# thinking about the PTi turbo kit



## Muffin_Man1356 (Apr 30, 2005)

it says you can reach 225 whp and 220 torque with this kit. its Nissan Sentra SE turbo kit 2000-2001. why is it only for 2000-2001? isn't it for all qb18? i think so. isn't this the same exact kit that mikechin is selling too? i dont need to hear about reading the stickies, but the condradictions are a little confusing to me.


----------



## chimmike (Oct 17, 2002)

you don't have the Sentra SE. You have a 1.8 Special Edition. There's a difference.

the 2000-2001 Sentra SE has the SR20DE and you have the QG18DE. It won't work.

You might want to stop referring to your car as a sentra SE, and instead a 1.8.


----------



## LIUSPEED (May 29, 2002)

chimmike said:


> You might want to stop referring to your car as a sentra SE, and instead a 1.8.


mike i think you need the post a lil more in depth.

the kid didnt say his car is an SE he say the turbo kit is for the SE.
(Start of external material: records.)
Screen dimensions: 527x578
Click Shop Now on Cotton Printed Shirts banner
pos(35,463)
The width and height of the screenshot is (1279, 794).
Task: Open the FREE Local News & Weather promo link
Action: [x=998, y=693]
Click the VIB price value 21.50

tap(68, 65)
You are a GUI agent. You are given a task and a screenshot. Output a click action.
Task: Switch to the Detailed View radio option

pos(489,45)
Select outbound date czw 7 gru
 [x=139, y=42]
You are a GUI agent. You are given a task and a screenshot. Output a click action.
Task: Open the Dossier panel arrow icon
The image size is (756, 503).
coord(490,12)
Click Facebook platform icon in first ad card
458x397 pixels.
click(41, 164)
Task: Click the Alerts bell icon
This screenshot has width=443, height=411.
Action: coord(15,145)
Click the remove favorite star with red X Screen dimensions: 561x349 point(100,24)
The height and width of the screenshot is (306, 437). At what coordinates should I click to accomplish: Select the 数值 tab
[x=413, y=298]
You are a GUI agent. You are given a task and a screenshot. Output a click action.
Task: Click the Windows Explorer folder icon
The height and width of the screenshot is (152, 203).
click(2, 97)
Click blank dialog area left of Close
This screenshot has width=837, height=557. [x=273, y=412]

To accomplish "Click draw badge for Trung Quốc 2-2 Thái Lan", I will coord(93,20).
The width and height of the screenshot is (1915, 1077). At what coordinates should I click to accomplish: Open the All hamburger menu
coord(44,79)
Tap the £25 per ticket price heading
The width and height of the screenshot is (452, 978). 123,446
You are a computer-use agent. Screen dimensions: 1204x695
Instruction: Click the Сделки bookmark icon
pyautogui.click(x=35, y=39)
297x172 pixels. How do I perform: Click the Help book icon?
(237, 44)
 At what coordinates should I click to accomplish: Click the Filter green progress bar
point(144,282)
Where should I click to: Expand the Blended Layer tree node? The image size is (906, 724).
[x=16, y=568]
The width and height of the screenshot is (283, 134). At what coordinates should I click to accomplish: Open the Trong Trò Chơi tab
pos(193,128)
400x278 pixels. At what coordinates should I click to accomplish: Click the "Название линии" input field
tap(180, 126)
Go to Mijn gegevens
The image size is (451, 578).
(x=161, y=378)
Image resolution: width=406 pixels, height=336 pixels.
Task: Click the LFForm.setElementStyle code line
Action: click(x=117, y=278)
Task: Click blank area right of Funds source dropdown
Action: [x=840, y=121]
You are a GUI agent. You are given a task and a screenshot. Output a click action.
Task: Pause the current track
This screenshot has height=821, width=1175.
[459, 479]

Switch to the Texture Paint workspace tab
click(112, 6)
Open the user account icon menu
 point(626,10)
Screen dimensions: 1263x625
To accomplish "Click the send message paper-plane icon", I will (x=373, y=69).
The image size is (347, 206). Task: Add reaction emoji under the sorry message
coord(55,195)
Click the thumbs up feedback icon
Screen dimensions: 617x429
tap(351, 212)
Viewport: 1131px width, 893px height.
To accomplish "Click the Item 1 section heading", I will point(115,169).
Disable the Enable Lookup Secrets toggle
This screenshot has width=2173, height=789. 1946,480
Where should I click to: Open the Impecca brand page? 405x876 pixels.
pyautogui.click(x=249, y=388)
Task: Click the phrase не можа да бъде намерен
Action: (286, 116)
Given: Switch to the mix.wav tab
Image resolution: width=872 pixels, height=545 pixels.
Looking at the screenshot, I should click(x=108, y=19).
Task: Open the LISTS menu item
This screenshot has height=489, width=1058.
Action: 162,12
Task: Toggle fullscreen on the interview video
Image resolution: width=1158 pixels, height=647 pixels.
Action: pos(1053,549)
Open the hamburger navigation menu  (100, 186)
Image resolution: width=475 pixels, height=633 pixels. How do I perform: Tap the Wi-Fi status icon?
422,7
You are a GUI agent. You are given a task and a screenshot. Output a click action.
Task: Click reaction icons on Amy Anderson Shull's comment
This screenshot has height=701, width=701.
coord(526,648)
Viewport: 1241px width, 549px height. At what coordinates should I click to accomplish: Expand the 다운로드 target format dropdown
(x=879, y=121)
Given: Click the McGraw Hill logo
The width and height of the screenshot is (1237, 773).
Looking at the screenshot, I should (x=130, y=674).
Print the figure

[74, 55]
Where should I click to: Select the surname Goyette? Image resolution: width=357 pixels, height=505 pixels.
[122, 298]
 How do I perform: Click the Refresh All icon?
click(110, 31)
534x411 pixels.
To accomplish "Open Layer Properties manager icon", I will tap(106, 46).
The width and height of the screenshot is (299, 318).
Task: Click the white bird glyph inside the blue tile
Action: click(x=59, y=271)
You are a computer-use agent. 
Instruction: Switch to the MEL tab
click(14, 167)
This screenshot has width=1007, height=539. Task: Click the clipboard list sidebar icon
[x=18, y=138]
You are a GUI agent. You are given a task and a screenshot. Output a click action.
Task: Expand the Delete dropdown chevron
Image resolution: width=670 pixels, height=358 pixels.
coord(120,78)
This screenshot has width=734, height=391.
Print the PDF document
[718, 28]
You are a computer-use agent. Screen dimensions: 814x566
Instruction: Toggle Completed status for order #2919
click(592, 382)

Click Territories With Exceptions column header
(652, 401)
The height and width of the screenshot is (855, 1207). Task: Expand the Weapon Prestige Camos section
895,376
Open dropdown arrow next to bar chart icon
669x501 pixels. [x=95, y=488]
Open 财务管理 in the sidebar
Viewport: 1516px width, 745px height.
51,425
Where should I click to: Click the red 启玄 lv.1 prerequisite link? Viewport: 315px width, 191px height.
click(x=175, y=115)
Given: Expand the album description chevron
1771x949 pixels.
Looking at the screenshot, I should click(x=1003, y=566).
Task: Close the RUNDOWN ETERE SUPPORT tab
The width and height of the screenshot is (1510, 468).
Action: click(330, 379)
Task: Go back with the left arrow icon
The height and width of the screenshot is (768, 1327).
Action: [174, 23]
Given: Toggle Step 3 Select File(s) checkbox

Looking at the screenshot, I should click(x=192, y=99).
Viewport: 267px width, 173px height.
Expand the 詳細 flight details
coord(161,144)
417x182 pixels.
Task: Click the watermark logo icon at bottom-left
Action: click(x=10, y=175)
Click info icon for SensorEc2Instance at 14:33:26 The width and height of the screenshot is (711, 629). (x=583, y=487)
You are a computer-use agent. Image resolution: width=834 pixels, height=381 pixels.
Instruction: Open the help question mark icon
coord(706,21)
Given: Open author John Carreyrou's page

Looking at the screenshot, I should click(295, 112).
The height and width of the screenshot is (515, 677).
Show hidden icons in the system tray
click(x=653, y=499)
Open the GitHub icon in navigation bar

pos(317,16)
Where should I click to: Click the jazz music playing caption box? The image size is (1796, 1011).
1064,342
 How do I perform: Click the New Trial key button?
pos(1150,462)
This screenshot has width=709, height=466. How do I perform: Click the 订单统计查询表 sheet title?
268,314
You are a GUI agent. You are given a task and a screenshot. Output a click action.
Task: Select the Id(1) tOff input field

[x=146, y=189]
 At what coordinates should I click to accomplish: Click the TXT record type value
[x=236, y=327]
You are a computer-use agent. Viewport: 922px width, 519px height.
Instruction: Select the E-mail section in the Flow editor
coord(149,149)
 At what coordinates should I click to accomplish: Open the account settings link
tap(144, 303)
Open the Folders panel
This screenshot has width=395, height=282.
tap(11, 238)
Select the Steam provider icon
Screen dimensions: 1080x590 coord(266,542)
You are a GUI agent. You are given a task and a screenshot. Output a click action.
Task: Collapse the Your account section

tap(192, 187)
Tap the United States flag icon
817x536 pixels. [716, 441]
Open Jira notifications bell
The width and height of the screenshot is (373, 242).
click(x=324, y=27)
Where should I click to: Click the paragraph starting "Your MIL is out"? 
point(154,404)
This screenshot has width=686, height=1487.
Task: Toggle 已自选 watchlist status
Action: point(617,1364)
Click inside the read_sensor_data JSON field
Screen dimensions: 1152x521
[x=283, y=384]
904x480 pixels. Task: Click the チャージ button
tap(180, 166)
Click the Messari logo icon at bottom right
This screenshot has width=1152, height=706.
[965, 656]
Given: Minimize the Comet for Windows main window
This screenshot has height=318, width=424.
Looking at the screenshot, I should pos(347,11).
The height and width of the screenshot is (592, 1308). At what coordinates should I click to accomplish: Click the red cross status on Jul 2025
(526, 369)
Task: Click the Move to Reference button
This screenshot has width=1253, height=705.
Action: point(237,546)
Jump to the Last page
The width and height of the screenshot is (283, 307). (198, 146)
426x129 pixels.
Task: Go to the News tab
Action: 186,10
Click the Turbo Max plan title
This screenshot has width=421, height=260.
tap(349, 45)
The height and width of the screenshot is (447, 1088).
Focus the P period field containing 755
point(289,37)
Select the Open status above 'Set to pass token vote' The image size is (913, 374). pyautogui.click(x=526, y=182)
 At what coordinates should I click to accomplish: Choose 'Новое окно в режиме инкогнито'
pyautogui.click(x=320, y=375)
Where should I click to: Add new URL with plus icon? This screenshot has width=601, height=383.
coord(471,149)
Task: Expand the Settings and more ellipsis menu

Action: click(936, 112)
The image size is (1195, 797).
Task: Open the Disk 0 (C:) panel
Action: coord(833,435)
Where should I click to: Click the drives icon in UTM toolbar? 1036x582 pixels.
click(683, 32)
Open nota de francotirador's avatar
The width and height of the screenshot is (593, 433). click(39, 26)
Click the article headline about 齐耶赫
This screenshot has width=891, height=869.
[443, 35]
> its Nissan Sentra SE turbo kit 2000-2001


and his questions are



> why is it only for 2000-2001?
> isn't it for all qg18de ?
> isn't this the same exact kit that mike chin is selling too?


----------



## chimmike (Oct 17, 2002)

LIUSPEED said:


> mike i think you need the post a lil more in depth.
> 
> the kid didnt say his car is an SE he say the turbo kit is for the SE.
> 
> ...


if you read my post, it answers his question.



> it won't work.


----------